Step (4) seems like the most annoying to implement in C, so it could be omitted and implemented later -- LATIN-1 strings could be used for now. To represent this visually with how it would show up in mne show_fiff, it would be something like:

999 = FIFFB_ROOT
    ...
    100 = FIFFB_MEAS
        103 = FIFF_BLOCK_ID (20b ids) = {'version': 65537, 'machid': a ... dict len=4
        101 = FIFFB_MEAS_INFO
            ...
            200 = FIFF_NCHAN (4b >i4) = [376]
            x376: 203 = FIFF_CH_INFO (96b cis) = {'scanno': 376, 'logno': 61, ' ... dict len=11
            000 = FIFFB_CH_BLOCK
                000 = FIFF_CH_INFO_NAME (8b str) = 'MEG 0111'
                000 = FIFF_CH_NAME (19b unicode) = 'MEG 0111 ⏯️⏯️⏯️⏯️⏯️⏯️⏯️⏯️⏯️⏯️'
            000 = FIFFB_CH_BLOCK
                000 = FIFF_CH_STRUCT_NAME (8b) str = 'MEG 0112'
                ...
            ...

Does this sort of thing seem like a reasonable starting point? I think it checks all the boxes you mention above @mkajola and it should be easy enough for us to implement at the MATLAB/Python end, and definitely seems better from a long-term perspective.

larsoner commented 3 years ago

(FYI I edited my GitHub comment to fix name consistency in the proposal, so if you're looking at my replies over email it's worth going on GitHub to see the up-to-date version of the proposal. Also the tag/block names and 000's are just placeholders -- if we agree this is a good way to move forward, I can open a PR with some proposed names and we can iterate there!)

agramfort commented 3 years ago

I can only voice my support to a solution over the next few months. We have more and more users hitting the limitations of fif when working with different input formats that do not have the same restrictions. It's becoming problematic for a wider adoption of mne. my 2c

mkajola commented 3 years ago

I think that this would be useful thing, so lets see if we could realize this. That would be then in version 1.5. (Do we have the Manual somewhere in github, or only the tag directory text file). Unicode should then be 2.x later on, since touching the structures/primary types will not be backwards compatible. The tags for the fields exists already - tags 250 - 258. These seems to be no block for this (I suspect that the hole at 113 might have been it), so that needs to be specified. The most interesting part here is to check how many readers we break with this. But to know that, I suppose we first need to create some files and test that, I think we can do that here for all (well at least for the most important) Megin software.
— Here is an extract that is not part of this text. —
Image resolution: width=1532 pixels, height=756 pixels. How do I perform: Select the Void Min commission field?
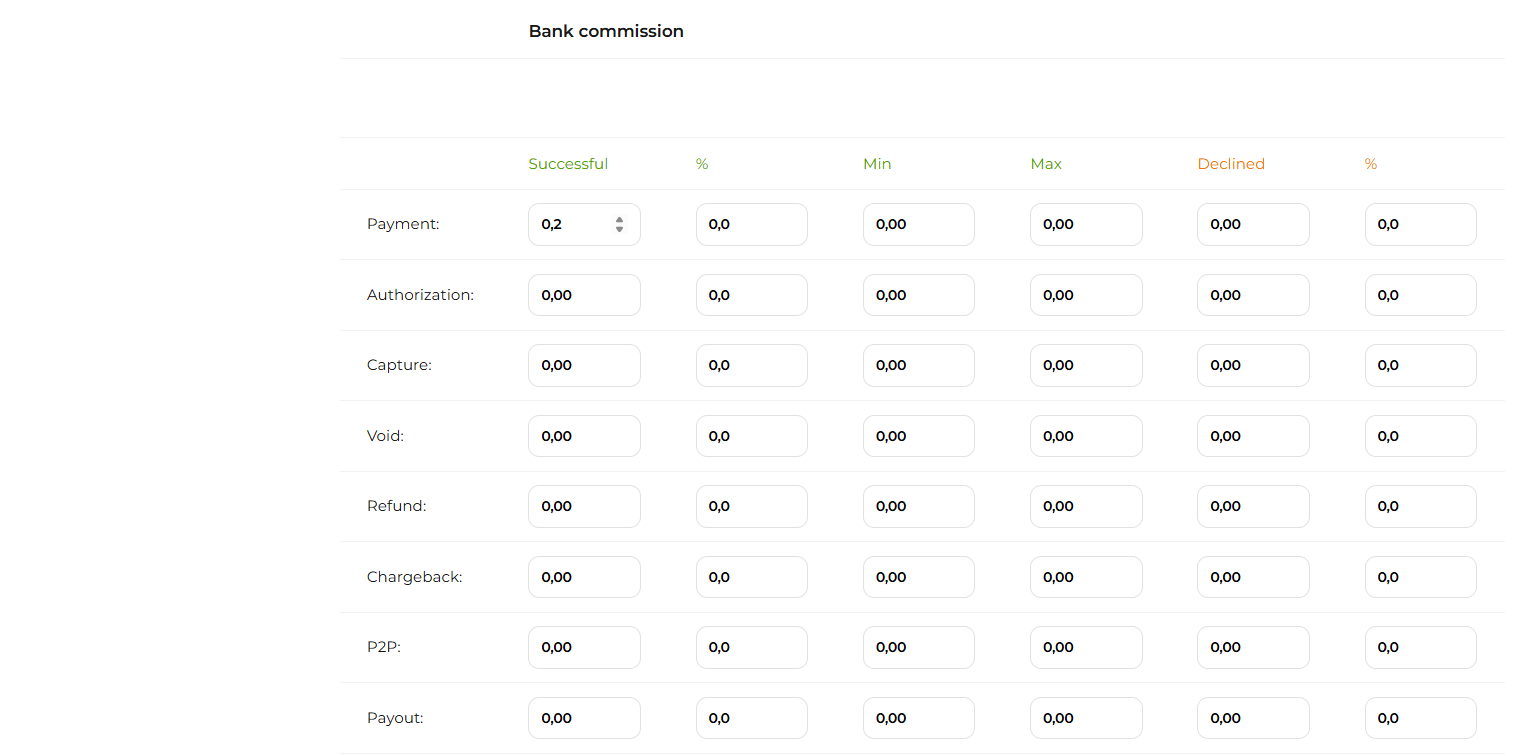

What would be the correct talking/specification environment for this. I suppose here we are approving/disapproving the json workaround. For me that's fine if it is in the MNE reserved area. This question applies also the other restrictions in the format. It would be good to collect list of those so that it would be possible to evaluate if there is a good way to change FIFF of should there be some entirely different way to go. In the same arena we probably should discuss also how to handle the different profiles of fiff usage. Currently specifying that one supports a particular version is bit fuzzy. Whether it means the Megin spec, or the extended one. Starts to resemble DICOM.
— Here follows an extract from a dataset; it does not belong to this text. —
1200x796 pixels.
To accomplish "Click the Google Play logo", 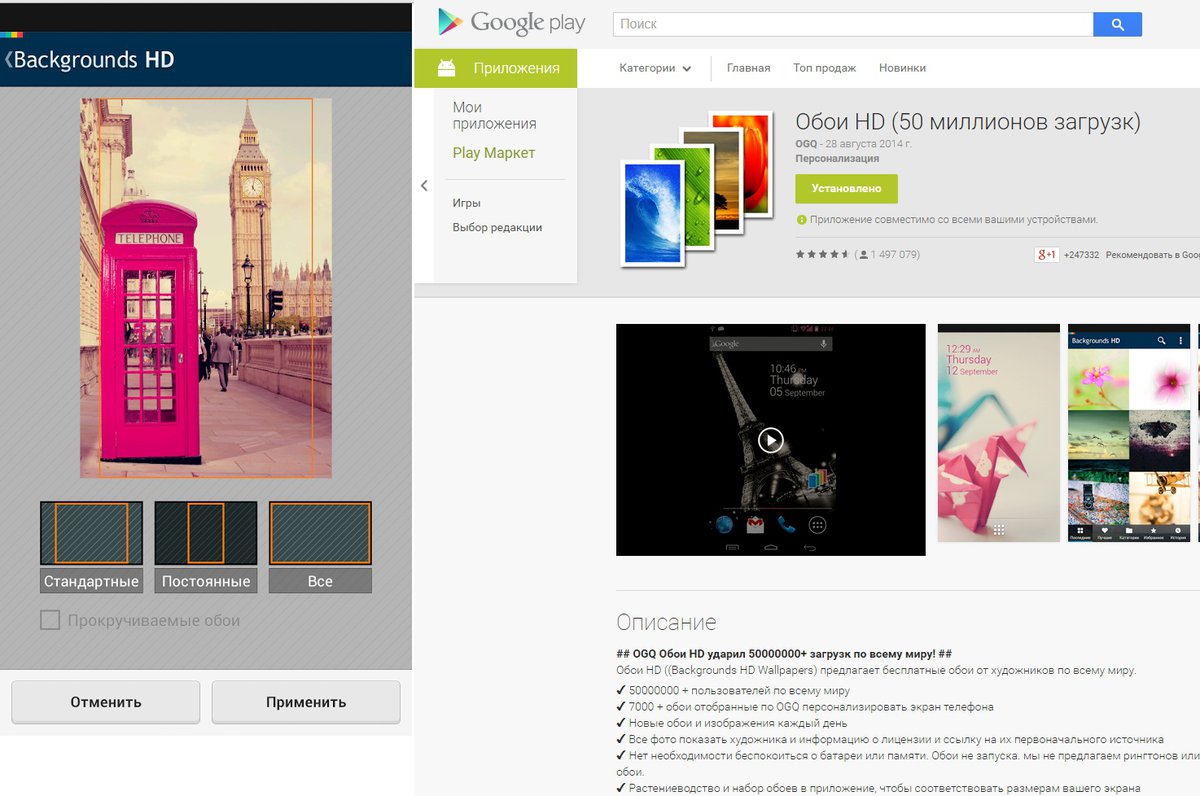I will [504, 23].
larsoner commented 3 years ago

What would be the correct talking/specification environment for this.

I opened a PR that is an alternative to / supersedes this one: https://github.com/mne-tools/fiff-constants/pull/33. Let's discuss there as people on GitHub can leave comments directly on the code in line, comment on the diff, etc. If we merge that PR we'll close this JSON band-aid one as it's redundant and a less good solution.

Do we have the Manual somewhere in github, or only the tag directory text file

Just text -- let's discuss further in https://github.com/mne-tools/fiff-constants/issues/31, it would be great to have the build automated.

This question applies also the other restrictions in the format. It would be good to collect list of those so that it would be possible to evaluate if there is a good way to change FIFF of should there be some entirely different way to go.

Opened an issue to discuss as people have ideas: https://github.com/mne-tools/fiff-constants/issues/30

larsoner commented 3 years ago

Closing this as we hopefully won't need it!